**Exercise**
For the entries that follow, say how many lines hold the string "each", with nothing else in the reply.

-- Material provided follows --

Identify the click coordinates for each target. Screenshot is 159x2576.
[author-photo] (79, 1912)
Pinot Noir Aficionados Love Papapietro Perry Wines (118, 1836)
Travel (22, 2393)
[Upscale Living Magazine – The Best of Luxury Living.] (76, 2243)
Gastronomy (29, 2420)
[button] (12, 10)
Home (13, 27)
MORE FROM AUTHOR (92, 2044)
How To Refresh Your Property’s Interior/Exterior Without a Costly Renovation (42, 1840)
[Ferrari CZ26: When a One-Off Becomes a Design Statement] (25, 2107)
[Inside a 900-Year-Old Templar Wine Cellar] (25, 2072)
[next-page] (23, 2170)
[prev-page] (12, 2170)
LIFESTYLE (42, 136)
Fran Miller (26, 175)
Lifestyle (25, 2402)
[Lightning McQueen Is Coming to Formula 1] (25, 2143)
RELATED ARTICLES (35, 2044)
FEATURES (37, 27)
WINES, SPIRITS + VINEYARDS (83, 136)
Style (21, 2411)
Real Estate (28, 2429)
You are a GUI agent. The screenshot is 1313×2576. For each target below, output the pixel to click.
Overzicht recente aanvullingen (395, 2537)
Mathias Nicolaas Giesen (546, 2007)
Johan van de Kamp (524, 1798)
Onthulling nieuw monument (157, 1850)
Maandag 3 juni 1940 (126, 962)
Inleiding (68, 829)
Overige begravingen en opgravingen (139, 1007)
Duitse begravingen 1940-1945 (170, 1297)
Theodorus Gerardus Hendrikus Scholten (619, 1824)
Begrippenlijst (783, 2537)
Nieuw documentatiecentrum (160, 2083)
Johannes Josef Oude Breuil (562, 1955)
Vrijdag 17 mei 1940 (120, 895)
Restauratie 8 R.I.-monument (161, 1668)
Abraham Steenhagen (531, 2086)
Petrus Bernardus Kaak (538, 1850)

-- Material provided concluded --

**Reply**
2